(Data extract begins)

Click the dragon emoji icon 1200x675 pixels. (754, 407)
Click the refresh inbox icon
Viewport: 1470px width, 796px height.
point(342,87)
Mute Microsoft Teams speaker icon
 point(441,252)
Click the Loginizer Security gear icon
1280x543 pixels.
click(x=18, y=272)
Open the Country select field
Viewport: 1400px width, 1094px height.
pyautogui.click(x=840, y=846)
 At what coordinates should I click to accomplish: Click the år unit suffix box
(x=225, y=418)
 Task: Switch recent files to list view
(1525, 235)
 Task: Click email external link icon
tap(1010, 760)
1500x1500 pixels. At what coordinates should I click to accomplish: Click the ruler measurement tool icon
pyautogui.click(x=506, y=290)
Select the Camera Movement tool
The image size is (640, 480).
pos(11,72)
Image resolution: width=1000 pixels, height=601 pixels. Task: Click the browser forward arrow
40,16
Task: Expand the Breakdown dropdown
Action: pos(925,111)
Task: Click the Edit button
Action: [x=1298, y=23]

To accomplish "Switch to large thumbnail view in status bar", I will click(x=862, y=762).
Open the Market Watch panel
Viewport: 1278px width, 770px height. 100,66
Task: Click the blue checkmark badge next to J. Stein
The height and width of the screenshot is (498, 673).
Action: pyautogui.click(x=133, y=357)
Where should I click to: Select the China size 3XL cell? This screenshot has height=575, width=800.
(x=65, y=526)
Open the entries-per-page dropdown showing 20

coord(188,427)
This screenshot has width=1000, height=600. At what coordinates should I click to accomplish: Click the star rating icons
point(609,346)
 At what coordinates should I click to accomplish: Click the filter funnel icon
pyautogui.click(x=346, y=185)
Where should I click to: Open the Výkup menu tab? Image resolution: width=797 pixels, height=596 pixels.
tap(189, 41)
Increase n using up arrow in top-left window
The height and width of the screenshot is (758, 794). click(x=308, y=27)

(Data extract ends)

Exercise prompt ▸ Everything in the data above should be set down again precisely.

Answer space ▸
Click the dragon emoji icon 1200x675 pixels. (754, 407)
Click the refresh inbox icon
Viewport: 1470px width, 796px height.
point(342,87)
Mute Microsoft Teams speaker icon
 point(441,252)
Click the Loginizer Security gear icon
1280x543 pixels.
click(x=18, y=272)
Open the Country select field
Viewport: 1400px width, 1094px height.
pyautogui.click(x=840, y=846)
 At what coordinates should I click to accomplish: Click the år unit suffix box
(x=225, y=418)
 Task: Switch recent files to list view
(1525, 235)
 Task: Click email external link icon
tap(1010, 760)
1500x1500 pixels. At what coordinates should I click to accomplish: Click the ruler measurement tool icon
pyautogui.click(x=506, y=290)
Select the Camera Movement tool
The image size is (640, 480).
pos(11,72)
Image resolution: width=1000 pixels, height=601 pixels. Task: Click the browser forward arrow
40,16
Task: Expand the Breakdown dropdown
Action: pos(925,111)
Task: Click the Edit button
Action: [x=1298, y=23]

To accomplish "Switch to large thumbnail view in status bar", I will click(x=862, y=762).
Open the Market Watch panel
Viewport: 1278px width, 770px height. 100,66
Task: Click the blue checkmark badge next to J. Stein
The height and width of the screenshot is (498, 673).
Action: pyautogui.click(x=133, y=357)
Where should I click to: Select the China size 3XL cell? This screenshot has height=575, width=800.
(x=65, y=526)
Open the entries-per-page dropdown showing 20

coord(188,427)
This screenshot has width=1000, height=600. At what coordinates should I click to accomplish: Click the star rating icons
point(609,346)
 At what coordinates should I click to accomplish: Click the filter funnel icon
pyautogui.click(x=346, y=185)
Where should I click to: Open the Výkup menu tab? Image resolution: width=797 pixels, height=596 pixels.
tap(189, 41)
Increase n using up arrow in top-left window
The height and width of the screenshot is (758, 794). click(x=308, y=27)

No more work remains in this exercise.